Whether we like it or not, Transportation Secretary Elaine Chao is objectively one of the most qualified members of Trump’s Cabinet. Chao has served for nearly thirty years in the federal government, including for three years as Deputy Secretary of Transportation under George H.W. Bush. As much as I detest Chao’s politics — and I do — no one can deny her qualifications for service as Transportation Secretary. For a Cabinet that includes Ben Carson as Housing Secretary and Governor Rick Perry as Energy Secretary, Chao’s appointment as Transportation Secretary offered some measure of hope that someone would know what they were doing in the Trump Administration.
So it’s absolutely frustrating to watch as one of the most powerful Asian Americans in the federal government allowed herself to be treated as a literal human poster stand as the American president defended white nationalists and an act of domestic terrorism. Since Tuesday, Trump has lost two business advisory councils and his entire Committee on the Arts and the Humanities — which includes two Asian American members — has resigned. So, where is Chao?
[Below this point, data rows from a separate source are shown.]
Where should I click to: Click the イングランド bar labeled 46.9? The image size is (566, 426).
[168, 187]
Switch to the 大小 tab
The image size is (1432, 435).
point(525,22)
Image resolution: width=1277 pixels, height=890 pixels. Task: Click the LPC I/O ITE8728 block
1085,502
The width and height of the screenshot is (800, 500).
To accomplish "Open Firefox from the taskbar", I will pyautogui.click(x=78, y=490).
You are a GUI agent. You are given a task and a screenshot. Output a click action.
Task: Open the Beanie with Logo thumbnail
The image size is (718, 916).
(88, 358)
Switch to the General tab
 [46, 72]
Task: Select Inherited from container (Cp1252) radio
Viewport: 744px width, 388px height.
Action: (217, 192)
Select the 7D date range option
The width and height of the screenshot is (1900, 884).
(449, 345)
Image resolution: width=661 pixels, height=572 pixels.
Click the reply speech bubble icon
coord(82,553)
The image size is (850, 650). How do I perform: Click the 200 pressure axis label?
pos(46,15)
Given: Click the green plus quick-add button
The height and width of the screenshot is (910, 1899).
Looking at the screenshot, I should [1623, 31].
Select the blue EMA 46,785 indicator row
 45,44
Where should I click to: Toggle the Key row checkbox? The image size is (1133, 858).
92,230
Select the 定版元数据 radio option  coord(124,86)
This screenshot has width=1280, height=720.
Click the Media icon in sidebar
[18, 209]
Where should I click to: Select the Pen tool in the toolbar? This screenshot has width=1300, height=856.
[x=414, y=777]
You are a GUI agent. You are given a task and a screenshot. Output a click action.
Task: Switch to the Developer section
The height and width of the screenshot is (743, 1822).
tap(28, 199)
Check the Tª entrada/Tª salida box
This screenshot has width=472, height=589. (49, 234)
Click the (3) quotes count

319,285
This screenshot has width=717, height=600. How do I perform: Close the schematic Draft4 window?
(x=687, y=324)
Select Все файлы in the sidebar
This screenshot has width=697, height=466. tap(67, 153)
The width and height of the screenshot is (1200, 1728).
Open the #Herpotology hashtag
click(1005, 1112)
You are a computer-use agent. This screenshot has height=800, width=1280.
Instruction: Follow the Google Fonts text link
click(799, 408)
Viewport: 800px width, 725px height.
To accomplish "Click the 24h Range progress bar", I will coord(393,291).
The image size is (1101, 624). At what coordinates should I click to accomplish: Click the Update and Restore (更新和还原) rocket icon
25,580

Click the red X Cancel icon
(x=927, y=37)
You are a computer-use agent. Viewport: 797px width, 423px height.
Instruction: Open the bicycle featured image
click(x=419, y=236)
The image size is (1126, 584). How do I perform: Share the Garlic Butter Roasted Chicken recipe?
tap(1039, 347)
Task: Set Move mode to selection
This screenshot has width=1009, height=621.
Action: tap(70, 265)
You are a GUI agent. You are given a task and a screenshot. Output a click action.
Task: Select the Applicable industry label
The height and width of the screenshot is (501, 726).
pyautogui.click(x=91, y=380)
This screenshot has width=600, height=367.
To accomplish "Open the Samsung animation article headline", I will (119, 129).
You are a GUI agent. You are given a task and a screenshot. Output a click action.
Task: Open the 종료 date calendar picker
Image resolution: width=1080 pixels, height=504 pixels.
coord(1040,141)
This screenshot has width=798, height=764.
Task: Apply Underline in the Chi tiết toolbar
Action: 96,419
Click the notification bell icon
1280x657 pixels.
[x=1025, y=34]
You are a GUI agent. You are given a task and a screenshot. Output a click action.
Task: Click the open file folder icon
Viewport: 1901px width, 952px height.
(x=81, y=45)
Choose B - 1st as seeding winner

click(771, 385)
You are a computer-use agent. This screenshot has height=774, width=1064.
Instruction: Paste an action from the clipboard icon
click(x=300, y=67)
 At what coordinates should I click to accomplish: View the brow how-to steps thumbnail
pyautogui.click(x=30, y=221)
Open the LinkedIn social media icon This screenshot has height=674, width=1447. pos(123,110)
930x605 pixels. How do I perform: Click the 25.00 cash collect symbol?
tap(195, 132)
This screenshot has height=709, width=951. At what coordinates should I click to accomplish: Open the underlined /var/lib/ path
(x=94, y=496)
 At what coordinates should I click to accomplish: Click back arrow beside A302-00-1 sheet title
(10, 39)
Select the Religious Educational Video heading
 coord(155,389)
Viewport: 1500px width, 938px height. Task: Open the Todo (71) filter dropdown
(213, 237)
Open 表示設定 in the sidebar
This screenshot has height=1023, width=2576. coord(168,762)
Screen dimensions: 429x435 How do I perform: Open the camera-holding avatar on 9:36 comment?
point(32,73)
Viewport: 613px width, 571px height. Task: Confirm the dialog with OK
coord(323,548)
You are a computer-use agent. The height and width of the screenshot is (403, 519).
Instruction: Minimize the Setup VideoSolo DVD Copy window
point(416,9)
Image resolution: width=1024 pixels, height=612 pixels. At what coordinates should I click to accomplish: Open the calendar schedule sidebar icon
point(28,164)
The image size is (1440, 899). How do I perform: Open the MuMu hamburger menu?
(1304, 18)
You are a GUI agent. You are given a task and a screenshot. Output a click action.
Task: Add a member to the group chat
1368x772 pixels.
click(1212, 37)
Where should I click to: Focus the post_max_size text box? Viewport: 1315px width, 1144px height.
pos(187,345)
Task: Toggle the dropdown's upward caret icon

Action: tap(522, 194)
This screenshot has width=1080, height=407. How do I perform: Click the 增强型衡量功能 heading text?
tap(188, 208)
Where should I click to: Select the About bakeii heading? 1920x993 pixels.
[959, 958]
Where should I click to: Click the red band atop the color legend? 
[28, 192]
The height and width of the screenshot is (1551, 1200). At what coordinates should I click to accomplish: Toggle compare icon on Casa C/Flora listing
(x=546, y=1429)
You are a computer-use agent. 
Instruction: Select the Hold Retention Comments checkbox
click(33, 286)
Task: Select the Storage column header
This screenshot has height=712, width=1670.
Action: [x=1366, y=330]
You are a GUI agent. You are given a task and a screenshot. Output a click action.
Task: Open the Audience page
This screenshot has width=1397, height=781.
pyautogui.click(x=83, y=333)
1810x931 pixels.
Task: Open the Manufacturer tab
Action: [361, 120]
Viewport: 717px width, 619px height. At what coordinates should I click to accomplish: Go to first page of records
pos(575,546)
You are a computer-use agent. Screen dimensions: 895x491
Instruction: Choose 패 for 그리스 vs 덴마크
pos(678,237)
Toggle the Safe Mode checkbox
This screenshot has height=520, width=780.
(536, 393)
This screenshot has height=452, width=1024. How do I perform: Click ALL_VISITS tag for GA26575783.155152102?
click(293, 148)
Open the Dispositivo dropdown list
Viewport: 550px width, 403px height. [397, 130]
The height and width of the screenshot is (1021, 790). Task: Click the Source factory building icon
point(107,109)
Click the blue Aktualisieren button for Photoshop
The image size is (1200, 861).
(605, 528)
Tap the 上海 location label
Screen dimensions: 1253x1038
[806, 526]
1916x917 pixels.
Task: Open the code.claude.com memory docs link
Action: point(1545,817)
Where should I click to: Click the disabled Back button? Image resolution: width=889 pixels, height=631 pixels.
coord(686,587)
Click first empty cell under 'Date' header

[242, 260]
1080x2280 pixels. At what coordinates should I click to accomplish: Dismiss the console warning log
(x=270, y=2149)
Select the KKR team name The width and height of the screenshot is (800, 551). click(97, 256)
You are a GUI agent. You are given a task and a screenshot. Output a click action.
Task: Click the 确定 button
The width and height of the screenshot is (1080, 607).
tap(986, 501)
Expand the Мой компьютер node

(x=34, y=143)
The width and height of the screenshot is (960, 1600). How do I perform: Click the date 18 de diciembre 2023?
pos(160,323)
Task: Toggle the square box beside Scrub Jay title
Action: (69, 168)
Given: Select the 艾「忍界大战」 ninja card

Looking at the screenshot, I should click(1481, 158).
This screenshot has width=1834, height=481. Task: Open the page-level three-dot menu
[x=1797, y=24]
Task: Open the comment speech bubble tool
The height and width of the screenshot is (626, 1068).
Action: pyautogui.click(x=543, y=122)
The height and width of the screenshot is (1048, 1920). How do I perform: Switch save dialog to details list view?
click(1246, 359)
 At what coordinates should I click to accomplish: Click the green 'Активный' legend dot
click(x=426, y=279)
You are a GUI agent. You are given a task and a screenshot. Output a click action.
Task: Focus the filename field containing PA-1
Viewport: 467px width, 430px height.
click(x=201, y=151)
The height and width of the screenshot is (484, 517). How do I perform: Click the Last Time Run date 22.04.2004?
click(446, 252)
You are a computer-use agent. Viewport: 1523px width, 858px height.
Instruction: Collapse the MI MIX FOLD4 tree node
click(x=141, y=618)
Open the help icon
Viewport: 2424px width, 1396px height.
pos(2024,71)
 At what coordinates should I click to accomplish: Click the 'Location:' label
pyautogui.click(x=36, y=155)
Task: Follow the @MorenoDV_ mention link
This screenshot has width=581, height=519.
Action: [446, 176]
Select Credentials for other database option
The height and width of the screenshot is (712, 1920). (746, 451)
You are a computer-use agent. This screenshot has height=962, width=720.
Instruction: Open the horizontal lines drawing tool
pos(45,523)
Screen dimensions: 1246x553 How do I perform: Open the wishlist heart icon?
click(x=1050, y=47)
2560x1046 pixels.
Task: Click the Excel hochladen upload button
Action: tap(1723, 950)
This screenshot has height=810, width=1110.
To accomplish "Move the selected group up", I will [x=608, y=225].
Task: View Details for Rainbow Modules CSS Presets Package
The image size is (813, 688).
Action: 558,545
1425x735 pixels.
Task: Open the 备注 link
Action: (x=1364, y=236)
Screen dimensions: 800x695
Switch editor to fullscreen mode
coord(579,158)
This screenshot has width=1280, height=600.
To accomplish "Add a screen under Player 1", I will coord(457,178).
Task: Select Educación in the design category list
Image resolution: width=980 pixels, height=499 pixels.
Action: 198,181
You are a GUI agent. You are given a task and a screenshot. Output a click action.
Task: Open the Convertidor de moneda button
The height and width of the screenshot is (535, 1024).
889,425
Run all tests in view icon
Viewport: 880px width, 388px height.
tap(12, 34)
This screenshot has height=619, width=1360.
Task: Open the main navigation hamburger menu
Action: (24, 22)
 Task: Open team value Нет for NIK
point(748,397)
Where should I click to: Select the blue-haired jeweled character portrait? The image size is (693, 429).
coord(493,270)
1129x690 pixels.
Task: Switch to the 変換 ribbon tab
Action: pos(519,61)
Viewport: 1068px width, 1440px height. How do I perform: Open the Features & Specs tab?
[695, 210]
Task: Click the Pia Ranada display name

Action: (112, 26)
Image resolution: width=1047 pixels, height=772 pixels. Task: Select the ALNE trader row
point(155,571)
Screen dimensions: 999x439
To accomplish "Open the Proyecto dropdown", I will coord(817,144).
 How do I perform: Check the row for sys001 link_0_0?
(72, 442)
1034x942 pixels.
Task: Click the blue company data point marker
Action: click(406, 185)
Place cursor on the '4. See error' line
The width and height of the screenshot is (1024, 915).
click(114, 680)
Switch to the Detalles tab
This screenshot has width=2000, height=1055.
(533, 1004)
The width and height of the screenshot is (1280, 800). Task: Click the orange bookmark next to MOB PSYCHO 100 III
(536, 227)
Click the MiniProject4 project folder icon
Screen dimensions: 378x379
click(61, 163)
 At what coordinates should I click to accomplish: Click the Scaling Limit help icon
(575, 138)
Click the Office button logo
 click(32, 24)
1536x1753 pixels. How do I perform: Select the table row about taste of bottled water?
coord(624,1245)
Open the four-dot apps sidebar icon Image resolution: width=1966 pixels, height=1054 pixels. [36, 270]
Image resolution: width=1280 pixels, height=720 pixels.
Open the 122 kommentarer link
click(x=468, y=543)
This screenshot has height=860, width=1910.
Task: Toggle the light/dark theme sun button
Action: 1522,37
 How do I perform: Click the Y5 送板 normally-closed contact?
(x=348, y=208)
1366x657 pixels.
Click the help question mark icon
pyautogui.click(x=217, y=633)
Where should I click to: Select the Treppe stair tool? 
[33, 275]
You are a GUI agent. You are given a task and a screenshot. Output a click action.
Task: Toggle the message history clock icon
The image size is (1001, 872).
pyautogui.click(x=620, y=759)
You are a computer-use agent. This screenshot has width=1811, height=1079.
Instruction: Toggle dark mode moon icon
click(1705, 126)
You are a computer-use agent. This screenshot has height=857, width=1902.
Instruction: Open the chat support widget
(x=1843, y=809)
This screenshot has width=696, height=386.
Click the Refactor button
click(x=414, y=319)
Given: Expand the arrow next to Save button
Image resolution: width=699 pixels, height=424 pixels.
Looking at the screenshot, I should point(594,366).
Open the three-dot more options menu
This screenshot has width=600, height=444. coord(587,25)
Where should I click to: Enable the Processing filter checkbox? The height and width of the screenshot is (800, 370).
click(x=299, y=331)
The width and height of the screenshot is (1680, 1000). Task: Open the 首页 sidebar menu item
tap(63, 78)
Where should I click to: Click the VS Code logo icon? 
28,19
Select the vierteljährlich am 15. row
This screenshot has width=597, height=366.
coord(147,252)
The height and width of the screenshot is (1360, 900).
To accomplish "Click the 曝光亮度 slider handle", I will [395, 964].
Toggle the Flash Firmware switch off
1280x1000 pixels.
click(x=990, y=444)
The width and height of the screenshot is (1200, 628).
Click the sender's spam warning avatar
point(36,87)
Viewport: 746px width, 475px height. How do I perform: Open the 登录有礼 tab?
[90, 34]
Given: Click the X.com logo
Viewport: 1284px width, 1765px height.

Standing silently “by her men”, apparently.
Asian American community groups have come together since Tuesday demanding that Chao speak up and speak out against Trump’s commentary. In the hashtag #DisavowChao, groups like Asian Americans Advancing Justice are calling on Chao (@SecElaineChao) through Twitter to push back against Trump’s response to Charlottesville.
We want @SecElaineChao to stand with Asian Americans against white supremacy! #DisavowChao https://t.co/i5B0amdati pic.twitter.com/WeKBo2NdKA
— AdvancingJustice|Chi (@AAAJ_Chicago) August 16, 2017
I believe Chao is fully capable of taking a stance for herself: so why hasn’t she done so yet? So long as Chao and the rest of Trump’s advisors and staff remain silent, they remain complicit in the hateful rhetoric of white supremacy and intolerance. And, as long as Chao “stands by” the racism of President Trump, I will disavow Chao and her refusal to take a moral stand against hate.